Dans certains milieux politiques, on estime que la querelle entre Baabda et Meerab n’est aucunement la seule entrave empêchant Saad Hariri de mener à bien sa mission. Le blocage actuel aurait aussi une dimension régionale non négligeable. La nouvelle phase de léthargie coïncide avec le déclin sans précédent des rapports entre l’Arabie saoudite et l’Occident sur fond de l’affaire Khashoggi. L’Iran et ses alliés au Liban chercheraient donc à améliorer, voire même imposer, leurs conditions en matière de formation du cabinet. Et c’est dans ce cadre qu’il convient de placer l’épreuve de force à laquelle s’est livré le secrétaire général du Hezbollah, Hassan Nasrallah, vendredi dernier. Le dignitaire chiite avait appelé M. Hariri à intégrer ses opposants sunnites au cabinet, estiment des observateurs.

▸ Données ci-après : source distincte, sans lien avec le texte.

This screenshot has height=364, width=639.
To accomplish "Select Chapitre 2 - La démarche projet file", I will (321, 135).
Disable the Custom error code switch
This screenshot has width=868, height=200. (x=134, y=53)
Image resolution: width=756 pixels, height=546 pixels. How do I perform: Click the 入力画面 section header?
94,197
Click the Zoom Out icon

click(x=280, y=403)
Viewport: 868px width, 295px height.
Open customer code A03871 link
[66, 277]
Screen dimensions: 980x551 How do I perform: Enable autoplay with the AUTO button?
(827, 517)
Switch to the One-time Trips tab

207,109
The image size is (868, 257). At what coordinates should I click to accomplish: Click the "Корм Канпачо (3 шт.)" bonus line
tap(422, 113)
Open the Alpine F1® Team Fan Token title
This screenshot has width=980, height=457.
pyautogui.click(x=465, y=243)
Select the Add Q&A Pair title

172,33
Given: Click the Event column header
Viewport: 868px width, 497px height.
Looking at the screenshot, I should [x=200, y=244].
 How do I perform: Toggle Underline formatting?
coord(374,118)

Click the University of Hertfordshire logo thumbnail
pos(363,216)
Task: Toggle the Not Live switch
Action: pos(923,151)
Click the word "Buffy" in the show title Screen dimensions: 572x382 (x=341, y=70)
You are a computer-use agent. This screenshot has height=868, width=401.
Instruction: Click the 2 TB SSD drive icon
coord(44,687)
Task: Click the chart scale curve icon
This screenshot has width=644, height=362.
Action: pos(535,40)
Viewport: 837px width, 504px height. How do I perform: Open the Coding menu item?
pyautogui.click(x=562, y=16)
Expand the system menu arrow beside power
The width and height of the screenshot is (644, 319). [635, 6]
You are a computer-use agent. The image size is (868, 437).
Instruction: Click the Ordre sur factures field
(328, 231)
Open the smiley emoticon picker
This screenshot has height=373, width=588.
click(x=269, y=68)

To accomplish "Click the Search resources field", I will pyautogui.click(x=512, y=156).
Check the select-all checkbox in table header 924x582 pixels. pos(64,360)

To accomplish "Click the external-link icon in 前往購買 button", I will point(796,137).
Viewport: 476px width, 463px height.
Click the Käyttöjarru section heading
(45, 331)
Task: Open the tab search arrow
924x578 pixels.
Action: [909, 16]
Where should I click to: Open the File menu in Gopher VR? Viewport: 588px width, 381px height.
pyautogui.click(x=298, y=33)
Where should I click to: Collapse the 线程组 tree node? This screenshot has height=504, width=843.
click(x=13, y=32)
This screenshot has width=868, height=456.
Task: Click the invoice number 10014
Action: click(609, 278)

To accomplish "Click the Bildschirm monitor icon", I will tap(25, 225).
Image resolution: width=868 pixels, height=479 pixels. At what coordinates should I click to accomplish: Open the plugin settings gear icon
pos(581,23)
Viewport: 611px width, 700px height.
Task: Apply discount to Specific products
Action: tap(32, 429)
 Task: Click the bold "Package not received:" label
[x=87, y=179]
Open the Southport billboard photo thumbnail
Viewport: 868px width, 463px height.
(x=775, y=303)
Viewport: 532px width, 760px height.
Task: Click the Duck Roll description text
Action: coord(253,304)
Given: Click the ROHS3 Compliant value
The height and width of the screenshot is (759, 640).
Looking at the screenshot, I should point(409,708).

Les six députés sunnites antihaririens se sont réunis hier pour exprimer à nouveau leur volonté de prendre part au cabinet par le biais d’un ministre issu de leurs rangs, écartant la possibilité de s’entendre sur une personnalité non haririenne extérieure au groupe. Ainsi, Fayçal Karamé, député de Tripoli et l’un des six, est de plus en plus ministrable. Il pourrait faire partie du lot du chef de l’État, en échange de quoi Saad Hariri devrait obtenir un ministre chrétien. Sauf que le proche de Baabda précité assure que le nom du ministre sunnite du président n’a pas encore était tranché. Cette question sera réglée dans le cadre d’une « solution globale », ajoute-t-il. De même, une source proche de M. Karamé confie à L’OLJ qu’il n’y a « aucun contact » entre le député de Tripoli et « ceux qui forment le gouvernement ». Les milieux de l’ancien ministre écartent tout lien entre la conjoncture régionale et la crise gouvernementale. « Nos alliés nous appuient parce que nous devons prendre part au cabinet, dans la mesure où nous représentons 45 % des sunnites », dit-il.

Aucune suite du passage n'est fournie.